All of the above are depressing, but the real world performances of the US Congress, the US Department of Education, our political parties, and virtually without exception the similar slogging performances of state legislatures, suggest the scenarios described are not materially overstated. Nor
is present alleged reform likely to support the nation's critical need for future adult human resources
who can solve problems and implement pooled and rapidly pooling technology,
that may well be America’s only hope of future world attainment.
Where To From Here?
Social systems are a
complex interaction of players, processes, and behaviors that as they evolve in
scope and complexity become diagnostic challenges. Such systems can be
open or closed, denoting whether they exchange information and influence with
their environments, can grow even exponentially, and with growth prove
increasingly difficult to isolate the individual players or processes that
drive the system. A system lacking the needed feedback mechanisms for
control can produce unintended consequences. An emerging example of that
in our real K-12 reform world is the drift of the "corporate reform
system" toward being closed, that is, refusing acknowledgement of flaws in
the missions or methods, refusing changes in course, now spreading across all
of our states in an unthinking dance of standardized testing, grading, VAM, and distorted missions. In an ideal world the US Department of Education and Federal dollars might be a stabilizer; unfortunately Mr.
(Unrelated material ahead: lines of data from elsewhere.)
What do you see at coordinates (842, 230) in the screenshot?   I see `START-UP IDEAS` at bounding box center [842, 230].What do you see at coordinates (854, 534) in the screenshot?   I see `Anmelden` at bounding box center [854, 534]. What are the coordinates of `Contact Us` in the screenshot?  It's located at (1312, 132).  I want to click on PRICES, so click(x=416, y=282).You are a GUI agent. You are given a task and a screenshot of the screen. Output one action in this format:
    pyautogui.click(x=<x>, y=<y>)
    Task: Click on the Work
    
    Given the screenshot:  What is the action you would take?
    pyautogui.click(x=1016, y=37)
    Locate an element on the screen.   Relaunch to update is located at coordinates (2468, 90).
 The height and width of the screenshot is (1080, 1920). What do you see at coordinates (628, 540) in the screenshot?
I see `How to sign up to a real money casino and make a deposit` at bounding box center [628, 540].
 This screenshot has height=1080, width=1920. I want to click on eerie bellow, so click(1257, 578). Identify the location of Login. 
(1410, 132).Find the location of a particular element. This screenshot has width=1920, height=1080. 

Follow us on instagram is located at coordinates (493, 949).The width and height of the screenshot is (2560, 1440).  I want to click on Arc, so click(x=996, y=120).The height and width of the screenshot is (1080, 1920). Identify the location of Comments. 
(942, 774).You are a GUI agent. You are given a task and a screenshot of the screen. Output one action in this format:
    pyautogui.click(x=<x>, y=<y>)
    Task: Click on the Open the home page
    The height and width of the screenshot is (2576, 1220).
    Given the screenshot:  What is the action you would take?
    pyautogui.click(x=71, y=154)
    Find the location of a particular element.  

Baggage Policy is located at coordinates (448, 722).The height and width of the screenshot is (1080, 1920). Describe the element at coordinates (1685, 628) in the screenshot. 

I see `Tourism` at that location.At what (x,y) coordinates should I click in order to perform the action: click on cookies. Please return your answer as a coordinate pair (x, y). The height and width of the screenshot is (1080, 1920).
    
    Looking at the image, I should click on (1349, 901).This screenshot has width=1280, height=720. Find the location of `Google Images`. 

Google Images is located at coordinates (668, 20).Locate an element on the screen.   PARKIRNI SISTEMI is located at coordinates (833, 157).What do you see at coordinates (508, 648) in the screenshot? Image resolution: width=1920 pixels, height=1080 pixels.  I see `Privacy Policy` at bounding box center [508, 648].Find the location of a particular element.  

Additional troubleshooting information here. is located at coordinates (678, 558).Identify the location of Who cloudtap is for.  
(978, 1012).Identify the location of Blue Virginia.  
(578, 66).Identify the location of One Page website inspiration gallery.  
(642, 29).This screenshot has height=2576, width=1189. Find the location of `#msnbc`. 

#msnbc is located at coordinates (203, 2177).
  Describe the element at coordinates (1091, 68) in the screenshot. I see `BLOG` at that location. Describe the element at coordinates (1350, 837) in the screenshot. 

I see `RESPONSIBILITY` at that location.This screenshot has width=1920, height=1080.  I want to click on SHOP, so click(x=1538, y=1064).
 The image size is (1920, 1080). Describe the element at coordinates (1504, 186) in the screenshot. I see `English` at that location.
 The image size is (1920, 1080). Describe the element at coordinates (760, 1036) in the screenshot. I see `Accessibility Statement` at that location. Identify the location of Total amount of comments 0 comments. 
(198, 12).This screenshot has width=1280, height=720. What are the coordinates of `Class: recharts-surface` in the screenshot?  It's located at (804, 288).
Obama's unknown or simplistic K-12 agenda and hypocrisy have become very much part of the problem.
In the
spirit of equal opportunity critique, it is arguable that decades ago the majority of America's public K-12 administrators and school boards quit listening to parents, taxpayers and critics, and focused on suppressing transparency of their assumptions and beliefs, their understanding of their missions, their actual understanding of learning, what and how they're teaching, how they hire, how they make decisions, and how they spend. That behavior is now reflected in corrupted systems, autocratic systems, systems following the "calf path," and systems in hiding, that one might have thought less likely by a professional
human resource population once committed to intellect and learning?
Both the corporate
reform movement(s), and still most of our public K-12 systems, have now
metaphorically circled the wagons, the prototypical response of systems under
attack, plan A. In all but public K-12 systems with standout administration and with an extra helping of courage, and apparently for most of the alleged
reformers, there is no plan B. As both systems harden their positions the
image is closing on that of the US Congress and middle-eastern conflicts. In perspective,
offending Congressmen and Congresswomen may eventually get tossed out, but
basic education for the US strategically has potential, perhaps even on a par with the deficit, for long-term
national damage with difficult remediation.
Present
public K-12 reform now appears to be an example of the worst of unintended
consequences, what might be termed “a runaway, wrecking ball system.” The
challenge and extreme risk are, it is hard to stop a runaway system without the
subsequent metaphorical train wreck.